* BEGIN Page text *

A year later, in 2000-01, a local NGO, Socio-Economic and Cultural
Upliftment in Rural Environment (SECURE) with technical support from
the Centre for World Solidarity in Hyderabad was able to convince
20 farmers to opt for NPM. The highly contaminated environment began
to change for the better. Soil and plant health looked revitalised
and pests began to disappear. Such was the positive impact, both environmentally
and economically, that by the year 2004, the entire village had stopped
the use of chemical pesticides. Restoring the ecological balance had
brought back the natural pest control systems and along with it pesticides
and pests too had disappeared. Also, with no pests to worry about,
Punukula had no reason to go in for Bt cotton.

* END Page text *
* BEGIN Raw records *

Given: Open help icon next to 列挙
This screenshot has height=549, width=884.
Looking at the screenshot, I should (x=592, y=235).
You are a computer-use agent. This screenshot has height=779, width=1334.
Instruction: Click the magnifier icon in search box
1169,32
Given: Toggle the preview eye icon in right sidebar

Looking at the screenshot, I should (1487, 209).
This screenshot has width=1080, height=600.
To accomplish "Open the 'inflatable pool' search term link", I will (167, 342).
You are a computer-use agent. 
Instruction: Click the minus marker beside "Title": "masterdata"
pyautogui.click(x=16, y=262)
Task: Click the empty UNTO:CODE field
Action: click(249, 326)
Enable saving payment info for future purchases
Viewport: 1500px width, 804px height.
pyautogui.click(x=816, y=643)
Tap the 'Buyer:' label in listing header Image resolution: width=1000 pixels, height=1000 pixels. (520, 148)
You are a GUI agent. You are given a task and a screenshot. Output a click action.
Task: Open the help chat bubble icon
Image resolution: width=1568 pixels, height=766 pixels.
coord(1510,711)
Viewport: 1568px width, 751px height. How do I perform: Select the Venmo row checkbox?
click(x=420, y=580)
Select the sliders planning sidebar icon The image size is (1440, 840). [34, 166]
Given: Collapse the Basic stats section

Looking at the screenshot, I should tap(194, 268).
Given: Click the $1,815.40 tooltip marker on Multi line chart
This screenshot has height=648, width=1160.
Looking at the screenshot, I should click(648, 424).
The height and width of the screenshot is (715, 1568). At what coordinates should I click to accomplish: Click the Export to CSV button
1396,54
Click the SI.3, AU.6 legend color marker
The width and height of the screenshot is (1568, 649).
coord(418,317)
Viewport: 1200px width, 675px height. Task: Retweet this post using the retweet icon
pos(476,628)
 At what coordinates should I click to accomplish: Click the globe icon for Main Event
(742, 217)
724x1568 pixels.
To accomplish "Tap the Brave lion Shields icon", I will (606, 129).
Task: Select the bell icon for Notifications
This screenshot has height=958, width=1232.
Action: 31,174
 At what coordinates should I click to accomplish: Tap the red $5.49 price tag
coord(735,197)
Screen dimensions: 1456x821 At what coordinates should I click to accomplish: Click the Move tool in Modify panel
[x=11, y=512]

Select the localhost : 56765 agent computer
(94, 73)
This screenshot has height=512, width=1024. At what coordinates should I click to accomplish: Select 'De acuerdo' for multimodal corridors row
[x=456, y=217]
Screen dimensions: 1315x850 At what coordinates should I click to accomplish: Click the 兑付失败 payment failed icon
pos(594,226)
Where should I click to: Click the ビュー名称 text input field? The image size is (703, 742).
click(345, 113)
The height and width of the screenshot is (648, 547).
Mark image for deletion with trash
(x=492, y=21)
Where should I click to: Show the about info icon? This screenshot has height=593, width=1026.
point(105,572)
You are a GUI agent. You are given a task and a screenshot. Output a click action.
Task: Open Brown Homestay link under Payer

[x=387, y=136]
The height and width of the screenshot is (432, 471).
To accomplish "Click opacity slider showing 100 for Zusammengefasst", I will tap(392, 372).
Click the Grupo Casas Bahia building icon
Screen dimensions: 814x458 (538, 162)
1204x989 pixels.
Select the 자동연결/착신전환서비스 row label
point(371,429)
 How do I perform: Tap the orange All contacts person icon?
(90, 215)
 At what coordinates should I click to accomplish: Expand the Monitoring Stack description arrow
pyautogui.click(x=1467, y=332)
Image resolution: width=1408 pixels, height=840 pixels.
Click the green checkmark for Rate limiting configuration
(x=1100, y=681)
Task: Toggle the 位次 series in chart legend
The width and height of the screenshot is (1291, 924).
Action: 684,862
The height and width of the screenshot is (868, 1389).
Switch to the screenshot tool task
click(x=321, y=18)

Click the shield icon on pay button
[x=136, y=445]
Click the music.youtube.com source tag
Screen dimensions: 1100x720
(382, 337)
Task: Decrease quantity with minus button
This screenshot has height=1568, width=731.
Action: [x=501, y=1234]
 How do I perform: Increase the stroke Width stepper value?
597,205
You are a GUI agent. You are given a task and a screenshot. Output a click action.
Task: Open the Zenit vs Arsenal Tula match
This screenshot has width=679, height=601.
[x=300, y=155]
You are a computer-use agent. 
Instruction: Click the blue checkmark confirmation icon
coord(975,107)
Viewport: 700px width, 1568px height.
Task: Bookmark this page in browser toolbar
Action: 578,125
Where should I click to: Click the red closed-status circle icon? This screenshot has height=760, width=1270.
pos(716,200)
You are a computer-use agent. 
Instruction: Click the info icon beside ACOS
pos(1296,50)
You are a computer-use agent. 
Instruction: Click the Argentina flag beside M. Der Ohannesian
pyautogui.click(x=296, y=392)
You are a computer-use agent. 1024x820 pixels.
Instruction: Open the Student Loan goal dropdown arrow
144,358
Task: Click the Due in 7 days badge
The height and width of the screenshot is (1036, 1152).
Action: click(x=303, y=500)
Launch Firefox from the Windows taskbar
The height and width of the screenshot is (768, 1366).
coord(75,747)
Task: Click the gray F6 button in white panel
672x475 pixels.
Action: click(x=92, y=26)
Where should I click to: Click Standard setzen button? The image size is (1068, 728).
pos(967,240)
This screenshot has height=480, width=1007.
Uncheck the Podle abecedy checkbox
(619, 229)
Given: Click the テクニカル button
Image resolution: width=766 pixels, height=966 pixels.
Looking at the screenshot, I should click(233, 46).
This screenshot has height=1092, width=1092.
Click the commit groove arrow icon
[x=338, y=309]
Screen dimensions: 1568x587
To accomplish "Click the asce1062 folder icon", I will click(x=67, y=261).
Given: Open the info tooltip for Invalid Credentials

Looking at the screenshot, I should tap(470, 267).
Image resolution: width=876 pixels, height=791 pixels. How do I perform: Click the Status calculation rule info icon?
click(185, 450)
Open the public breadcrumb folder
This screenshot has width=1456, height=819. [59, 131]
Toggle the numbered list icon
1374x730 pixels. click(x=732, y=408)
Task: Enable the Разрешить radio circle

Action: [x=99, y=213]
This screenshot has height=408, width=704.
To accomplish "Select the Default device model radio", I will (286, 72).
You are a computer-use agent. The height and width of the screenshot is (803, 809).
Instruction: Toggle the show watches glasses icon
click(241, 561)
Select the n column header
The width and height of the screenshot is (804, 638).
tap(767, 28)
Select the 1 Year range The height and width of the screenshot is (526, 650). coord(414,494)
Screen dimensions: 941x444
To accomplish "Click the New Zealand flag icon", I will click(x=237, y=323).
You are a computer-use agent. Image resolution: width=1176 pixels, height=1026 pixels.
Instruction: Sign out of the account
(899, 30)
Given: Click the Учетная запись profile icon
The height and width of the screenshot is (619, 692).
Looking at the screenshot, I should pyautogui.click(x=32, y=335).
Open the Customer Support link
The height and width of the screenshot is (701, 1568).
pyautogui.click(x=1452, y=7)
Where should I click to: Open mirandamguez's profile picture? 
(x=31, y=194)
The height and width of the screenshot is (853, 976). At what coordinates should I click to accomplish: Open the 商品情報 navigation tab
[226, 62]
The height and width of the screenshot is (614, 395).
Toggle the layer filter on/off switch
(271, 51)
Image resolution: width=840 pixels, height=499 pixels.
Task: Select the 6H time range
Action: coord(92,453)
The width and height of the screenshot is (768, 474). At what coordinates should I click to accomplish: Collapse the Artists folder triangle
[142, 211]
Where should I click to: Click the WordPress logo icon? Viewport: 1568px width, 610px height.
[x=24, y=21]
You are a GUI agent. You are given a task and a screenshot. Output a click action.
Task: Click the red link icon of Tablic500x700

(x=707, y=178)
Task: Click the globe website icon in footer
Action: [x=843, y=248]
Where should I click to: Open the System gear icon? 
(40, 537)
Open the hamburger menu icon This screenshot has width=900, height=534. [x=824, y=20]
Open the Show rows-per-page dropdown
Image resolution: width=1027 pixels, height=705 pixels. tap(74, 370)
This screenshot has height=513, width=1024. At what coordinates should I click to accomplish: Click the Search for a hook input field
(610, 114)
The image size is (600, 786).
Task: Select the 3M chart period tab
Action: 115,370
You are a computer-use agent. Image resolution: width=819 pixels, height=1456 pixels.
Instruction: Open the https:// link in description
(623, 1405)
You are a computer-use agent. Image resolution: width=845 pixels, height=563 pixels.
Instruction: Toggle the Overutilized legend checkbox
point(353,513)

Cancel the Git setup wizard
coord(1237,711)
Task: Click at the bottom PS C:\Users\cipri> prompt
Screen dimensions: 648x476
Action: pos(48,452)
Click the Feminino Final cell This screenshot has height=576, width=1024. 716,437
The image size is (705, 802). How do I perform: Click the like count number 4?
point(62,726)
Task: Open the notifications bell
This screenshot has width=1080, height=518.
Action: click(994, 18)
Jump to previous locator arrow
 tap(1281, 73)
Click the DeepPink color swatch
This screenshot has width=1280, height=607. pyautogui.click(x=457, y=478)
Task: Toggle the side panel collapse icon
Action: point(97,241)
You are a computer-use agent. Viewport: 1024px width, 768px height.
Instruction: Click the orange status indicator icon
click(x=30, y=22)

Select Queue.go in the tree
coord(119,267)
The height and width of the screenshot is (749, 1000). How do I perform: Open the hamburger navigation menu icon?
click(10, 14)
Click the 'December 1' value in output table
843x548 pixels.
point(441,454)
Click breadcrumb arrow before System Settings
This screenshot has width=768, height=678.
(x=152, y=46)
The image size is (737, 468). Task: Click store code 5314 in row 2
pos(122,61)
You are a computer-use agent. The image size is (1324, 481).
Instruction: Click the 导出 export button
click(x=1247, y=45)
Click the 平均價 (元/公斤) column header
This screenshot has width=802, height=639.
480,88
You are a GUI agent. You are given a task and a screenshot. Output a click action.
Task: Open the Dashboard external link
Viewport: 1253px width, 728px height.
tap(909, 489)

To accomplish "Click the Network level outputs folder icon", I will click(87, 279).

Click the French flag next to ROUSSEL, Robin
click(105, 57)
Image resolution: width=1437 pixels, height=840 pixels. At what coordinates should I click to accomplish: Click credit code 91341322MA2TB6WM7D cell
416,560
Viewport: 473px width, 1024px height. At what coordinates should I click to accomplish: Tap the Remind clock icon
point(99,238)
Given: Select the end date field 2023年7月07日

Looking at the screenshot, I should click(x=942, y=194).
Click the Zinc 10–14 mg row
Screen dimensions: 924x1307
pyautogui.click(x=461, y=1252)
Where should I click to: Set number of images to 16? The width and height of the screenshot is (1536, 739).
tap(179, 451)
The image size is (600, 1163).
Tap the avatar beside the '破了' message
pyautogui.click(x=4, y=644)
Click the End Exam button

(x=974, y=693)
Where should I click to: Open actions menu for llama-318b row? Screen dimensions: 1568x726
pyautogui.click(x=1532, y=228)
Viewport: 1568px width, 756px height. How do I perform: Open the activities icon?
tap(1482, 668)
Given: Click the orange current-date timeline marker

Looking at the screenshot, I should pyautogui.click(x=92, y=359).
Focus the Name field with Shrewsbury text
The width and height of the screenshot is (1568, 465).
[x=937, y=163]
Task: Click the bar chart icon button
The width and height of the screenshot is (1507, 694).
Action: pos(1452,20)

* END Raw records *

■ Written tasks:
• A. Translate this sentence from the Punukula passage into Spanish: "The highly contaminated environment began to change for the better."
• B. Update the Punukula passage from "A year later, in" to "for Bt cotton.", replacing "chemical pesticides" with "synthetic pesticides".
• C. Condense the Punukula passage paragraph beginning "A year later, in 2000-01" into a short bulleted list that keeps its main facts.
The listing is separate material and does not belong to the Punukula passage.

■ Solutions to the exercise:
• A. El entorno altamente contaminado comenzó a cambiar para mejor.

• B.
A year later, in 2000-01, a local NGO, Socio-Economic and Cultural
Upliftment in Rural Environment (SECURE) with technical support from
the Centre for World Solidarity in Hyderabad was able to convince
20 farmers to opt for NPM. The highly contaminated environment began
to change for the better. Soil and plant health looked revitalised
and pests began to disappear. Such was the positive impact, both environmentally
and economically, that by the year 2004, the entire village had stopped
the use of synthetic pesticides. Restoring the ecological balance had
brought back the natural pest control systems and along with it pesticides
and pests too had disappeared. Also, with no pests to worry about,
Punukula had no reason to go in for Bt cotton.

• C.
- In 2000-01, the local NGO Socio-Economic and Cultural Upliftment in Rural Environment (SECURE), with technical support from the Centre for World Solidarity in Hyderabad, convinced 20 farmers to opt for NPM.
- The contaminated environment improved, soil and plant health revived, and pests began to disappear.
- Because of the environmental and economic benefits, the entire village had stopped using chemical pesticides by 2004.
- Restoring the ecological balance brought back natural pest control, and both pesticides and pests disappeared.
- With no pests to worry about, Punukula had no reason to adopt Bt cotton.